As an owner of a corporation, you’ll need to consult an accountant or tax lawyer to understand your tax obligations—and benefit from appropriate corporate reductions.
Another benefit for corporations is having the flexibility of a fiscal year. While sole proprietors must calculate their earnings and expenses in the calendar year, if your business is incorporated, you can choose any month to begin a fiscal year. That means personal income can be deferred to another calendar year.
Corporations also have few limits on the expenses they can deduct for taxation purposes. They pay taxes on earnings before tax at established tax rates.
While there are some helpful tax advantages to incorporating, the accounting process is significantly more complex than for sole proprietorships. Recordkeeping must be meticulously managed to track every dollar coming in and out of the company, including transfers, assets and liabilities.
Where to get tax advice as a corporation?
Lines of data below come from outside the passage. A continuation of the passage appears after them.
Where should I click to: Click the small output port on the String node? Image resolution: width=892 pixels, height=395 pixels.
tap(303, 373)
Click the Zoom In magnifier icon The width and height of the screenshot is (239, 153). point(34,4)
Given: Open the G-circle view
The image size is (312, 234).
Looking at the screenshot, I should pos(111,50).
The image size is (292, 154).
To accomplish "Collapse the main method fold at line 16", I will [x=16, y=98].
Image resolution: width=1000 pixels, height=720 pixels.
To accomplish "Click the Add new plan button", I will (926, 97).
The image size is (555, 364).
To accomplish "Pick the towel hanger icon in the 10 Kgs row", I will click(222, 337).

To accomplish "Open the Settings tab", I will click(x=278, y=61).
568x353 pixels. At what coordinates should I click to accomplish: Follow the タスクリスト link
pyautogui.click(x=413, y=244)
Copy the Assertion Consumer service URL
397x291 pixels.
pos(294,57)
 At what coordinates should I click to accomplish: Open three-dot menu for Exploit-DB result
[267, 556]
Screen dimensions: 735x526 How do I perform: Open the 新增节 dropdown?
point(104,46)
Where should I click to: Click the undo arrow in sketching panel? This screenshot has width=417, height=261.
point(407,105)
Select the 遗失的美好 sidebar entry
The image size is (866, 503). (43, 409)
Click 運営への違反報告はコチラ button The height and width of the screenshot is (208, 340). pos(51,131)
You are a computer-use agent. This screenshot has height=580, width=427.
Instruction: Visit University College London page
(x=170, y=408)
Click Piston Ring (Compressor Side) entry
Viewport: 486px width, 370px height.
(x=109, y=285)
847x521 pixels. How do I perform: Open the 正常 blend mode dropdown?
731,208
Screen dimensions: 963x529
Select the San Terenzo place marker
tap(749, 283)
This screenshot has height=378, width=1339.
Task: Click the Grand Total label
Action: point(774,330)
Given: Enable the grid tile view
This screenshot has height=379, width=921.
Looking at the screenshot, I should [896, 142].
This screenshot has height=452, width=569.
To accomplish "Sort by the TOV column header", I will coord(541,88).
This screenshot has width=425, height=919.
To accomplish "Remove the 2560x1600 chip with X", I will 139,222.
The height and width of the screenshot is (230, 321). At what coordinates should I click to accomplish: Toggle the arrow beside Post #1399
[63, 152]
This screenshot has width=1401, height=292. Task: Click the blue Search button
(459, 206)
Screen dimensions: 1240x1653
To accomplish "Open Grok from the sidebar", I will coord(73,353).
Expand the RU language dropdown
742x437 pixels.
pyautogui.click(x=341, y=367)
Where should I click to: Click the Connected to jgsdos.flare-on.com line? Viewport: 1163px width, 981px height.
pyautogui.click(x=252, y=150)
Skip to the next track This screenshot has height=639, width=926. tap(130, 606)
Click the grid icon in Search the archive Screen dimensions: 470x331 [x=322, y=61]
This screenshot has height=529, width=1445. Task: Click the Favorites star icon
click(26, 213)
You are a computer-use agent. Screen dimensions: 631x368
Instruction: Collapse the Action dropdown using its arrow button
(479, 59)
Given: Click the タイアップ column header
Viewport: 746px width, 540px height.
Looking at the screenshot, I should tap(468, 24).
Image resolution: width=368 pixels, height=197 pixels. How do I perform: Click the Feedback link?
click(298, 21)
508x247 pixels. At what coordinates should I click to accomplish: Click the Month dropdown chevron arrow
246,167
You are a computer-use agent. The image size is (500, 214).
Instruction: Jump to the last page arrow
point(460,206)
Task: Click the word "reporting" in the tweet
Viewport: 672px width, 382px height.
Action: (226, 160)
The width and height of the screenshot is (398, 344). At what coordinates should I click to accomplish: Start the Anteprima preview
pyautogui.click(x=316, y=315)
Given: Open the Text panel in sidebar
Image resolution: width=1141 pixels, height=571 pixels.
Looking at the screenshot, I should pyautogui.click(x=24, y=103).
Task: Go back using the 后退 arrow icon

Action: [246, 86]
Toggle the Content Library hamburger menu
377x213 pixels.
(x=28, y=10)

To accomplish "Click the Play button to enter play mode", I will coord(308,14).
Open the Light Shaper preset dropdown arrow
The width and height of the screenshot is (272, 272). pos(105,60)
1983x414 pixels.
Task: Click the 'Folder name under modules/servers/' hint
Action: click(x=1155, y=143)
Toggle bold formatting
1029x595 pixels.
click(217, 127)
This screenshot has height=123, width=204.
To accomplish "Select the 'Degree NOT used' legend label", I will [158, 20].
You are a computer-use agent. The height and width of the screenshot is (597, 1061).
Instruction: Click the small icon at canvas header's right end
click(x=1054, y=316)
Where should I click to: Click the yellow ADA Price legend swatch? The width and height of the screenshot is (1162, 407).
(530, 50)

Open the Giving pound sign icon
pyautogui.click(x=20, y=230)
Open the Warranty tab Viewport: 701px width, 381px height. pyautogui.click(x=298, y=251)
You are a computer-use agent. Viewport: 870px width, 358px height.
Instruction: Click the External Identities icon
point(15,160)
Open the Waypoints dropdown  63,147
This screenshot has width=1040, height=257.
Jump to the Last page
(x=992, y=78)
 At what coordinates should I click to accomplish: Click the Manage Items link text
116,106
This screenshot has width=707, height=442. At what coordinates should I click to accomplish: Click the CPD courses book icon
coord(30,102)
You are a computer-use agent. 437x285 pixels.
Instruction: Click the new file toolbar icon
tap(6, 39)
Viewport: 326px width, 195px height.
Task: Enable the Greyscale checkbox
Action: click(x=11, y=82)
Courtney Tummon, a manager in the Liaison Officer Section of the Compliance Programs Branch at the Canada Revenue Agency (CRA), says business owners can receive customized information about their tax obligations via a free one-on-one visit with a CRA Liaison Officer.
“We want to help small business owners understand their tax obligations and answer questions so they can meet those obligations. Anything a business owner chooses to discuss with a liaison officer is 100% confidential and will not be shared with any other areas of the CRA or anyone else. A visit from a Liaison Officer will not result in being reassessed or audited.” she says.
Do you need to be a corporation to get a business loan?
The short answer is no. However, in order to open a business bank account or to secure a business loan or line of credit, you will need to register your business with the government. Sole proprietorships and general partnerships can do this without incorporating.
What are the legal implications of incorporating?
One of the benefits of owning a corporation, as opposed to a sole proprietorship, is that a business owner or shareholder can legally separate themselves from the corporation. This means that its owners can’t be held personally responsible for any debts or lawsuits the business incurs. Personal assets, like a house or vehicle, cannot be seized, unless the owner has given a personal guarantee. Incorporation also limits the liability of any shareholder who has not signed a personal guarantee—creditors can’t sue them for any of the business’s liabilities.
However, if a director fails to deduct, withhold, remit or pay tax amounts, for example, GST collected, CPP withheld, income tax and Employment Insurance from employees, they can be held personally responsible for making sure these monies are paid to the CRA.
How do you dissolve a corporation?
For provincially/territorially incorporated businesses
If you incorporated your business in your province or territory, contact the appropriate governing body and follow the steps to dissolve your corporation.
For federally incorporated businesses
If your corporation has shareholders but no property or liabilities, shareholders can approve the dissolution by special resolution. If a corporation has no shareholders because no shares were issued, the directors can pass a resolution that authorizes its dissolution. If your corporation has property and liabilities, they need to be sold before the corporation can be dissolved.
Once you’ve determined the correct path, you can fill out and submit your articles of dissolution online. Or you can complete and sign a Statement of Intent to Dissolve and submit it to Corporations Canada.
When you file your corporation’s final tax return, Tummon advises sending the CRA a copy of the articles of dissolution. “Otherwise, we would still consider the corporation to exist, and you would have to file a return, even if there is no tax payable.”
“You may also need to file forms associated with GST/HST or payroll to close or de-register those accounts. You will also need to complete and file any T4 or T4E slips and summaries within 30 days of the day your business ends.”